[Data extracted from a collection]
*** Block opens ***

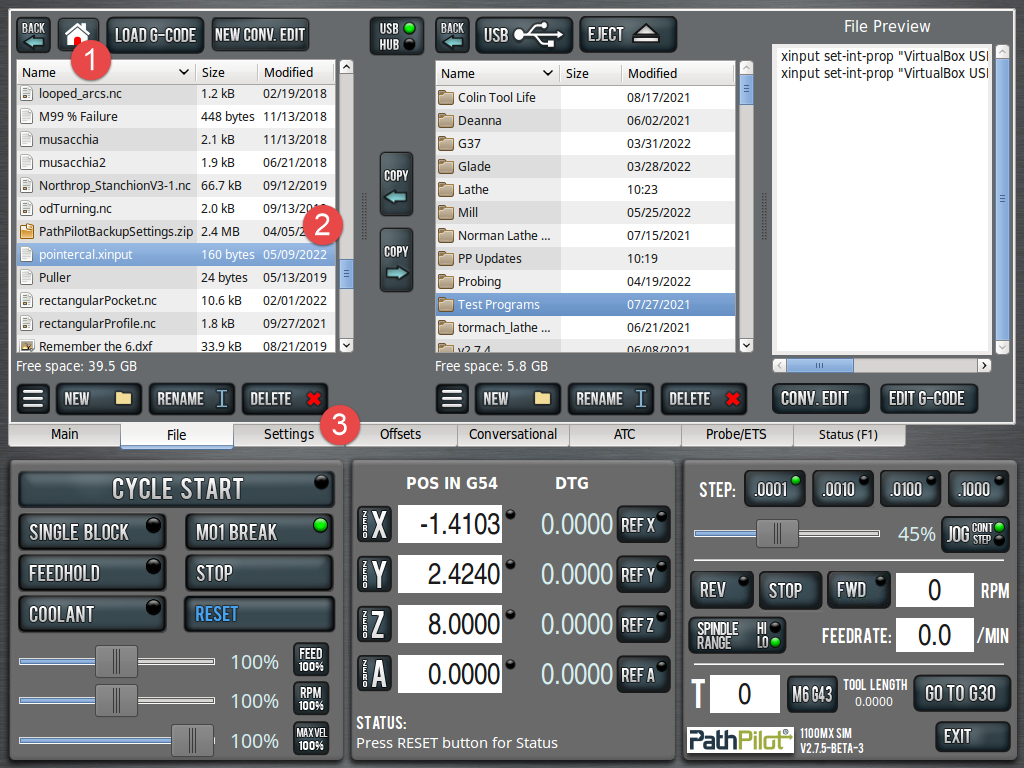This screenshot has height=768, width=1024.
Task: Toggle M01 Break option
Action: pyautogui.click(x=258, y=532)
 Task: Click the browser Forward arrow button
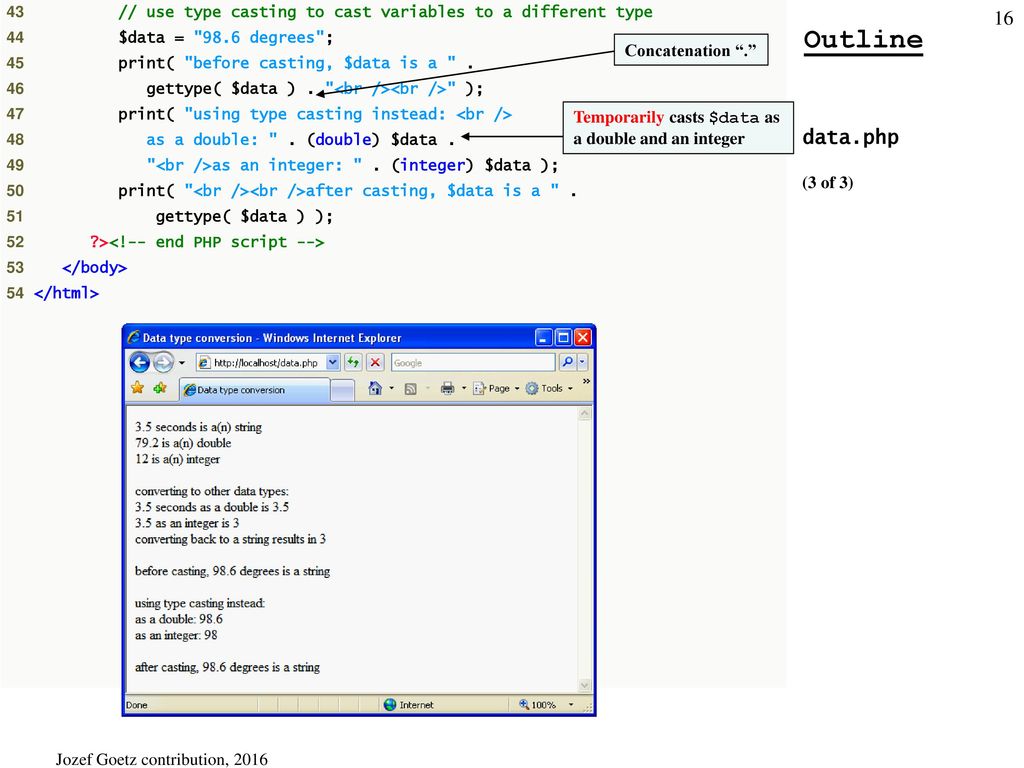(162, 363)
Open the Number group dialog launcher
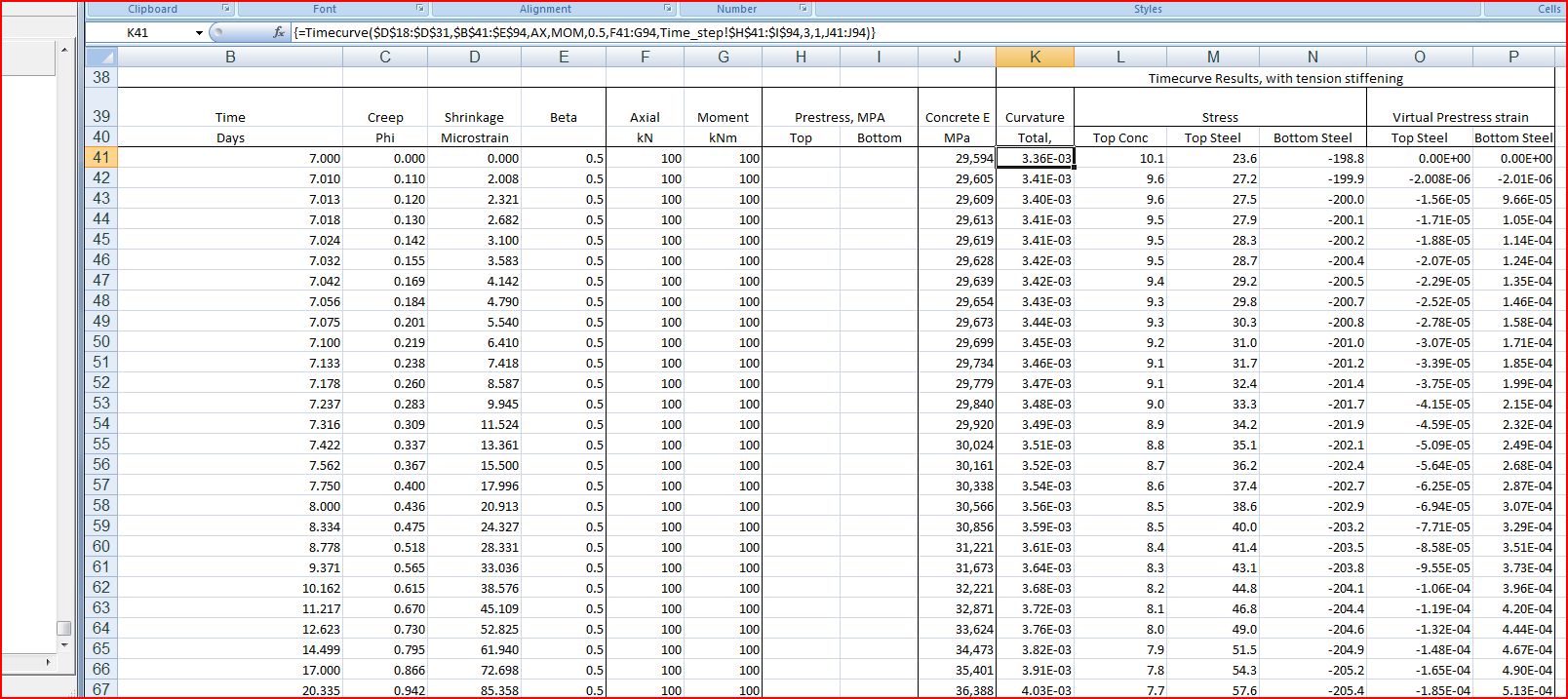Image resolution: width=1568 pixels, height=699 pixels. [x=804, y=9]
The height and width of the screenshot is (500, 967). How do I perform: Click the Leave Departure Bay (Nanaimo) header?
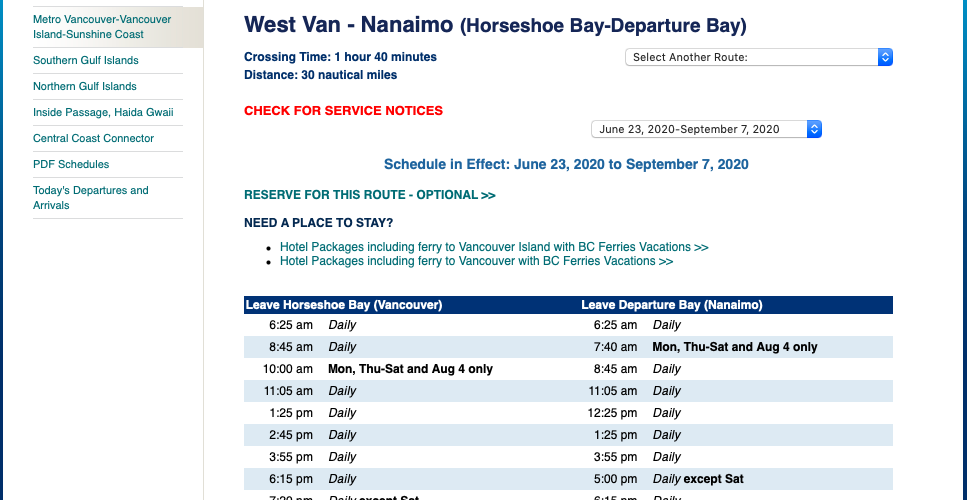[x=672, y=305]
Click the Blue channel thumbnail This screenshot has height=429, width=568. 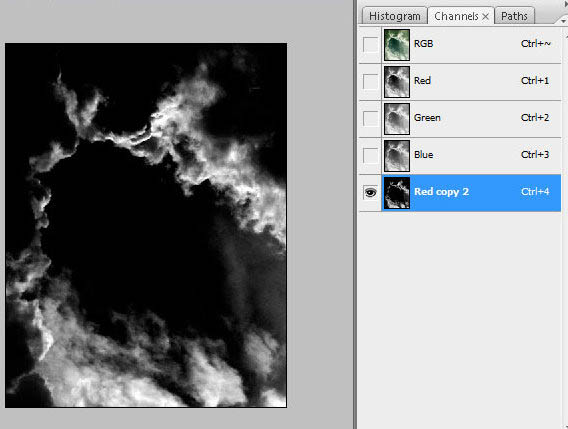(x=397, y=156)
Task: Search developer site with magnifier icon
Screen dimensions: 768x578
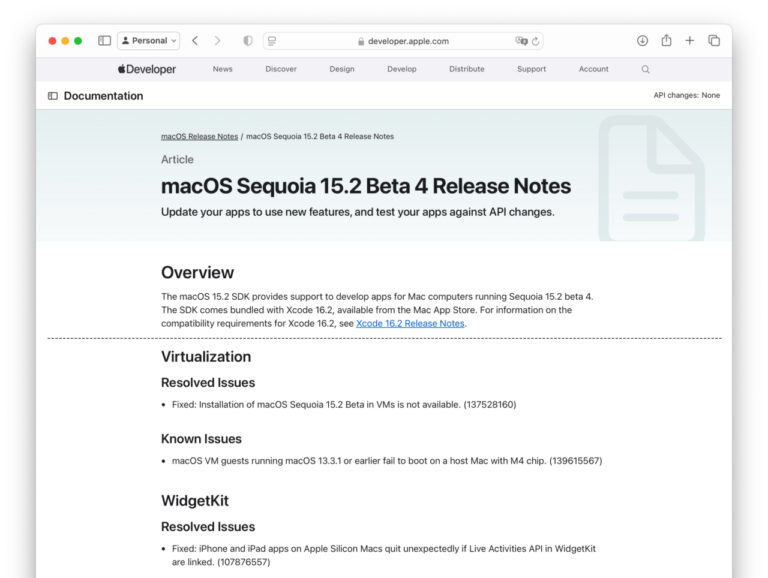Action: click(x=646, y=69)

*** Block closes ***

The problem: Begin with the line containing "Task: Search developer" and end with the last line of the entries above. Copy those lines exactly, both ends included, and drop every picture.

Task response:
Task: Search developer site with magnifier icon
Screen dimensions: 768x578
Action: click(x=646, y=69)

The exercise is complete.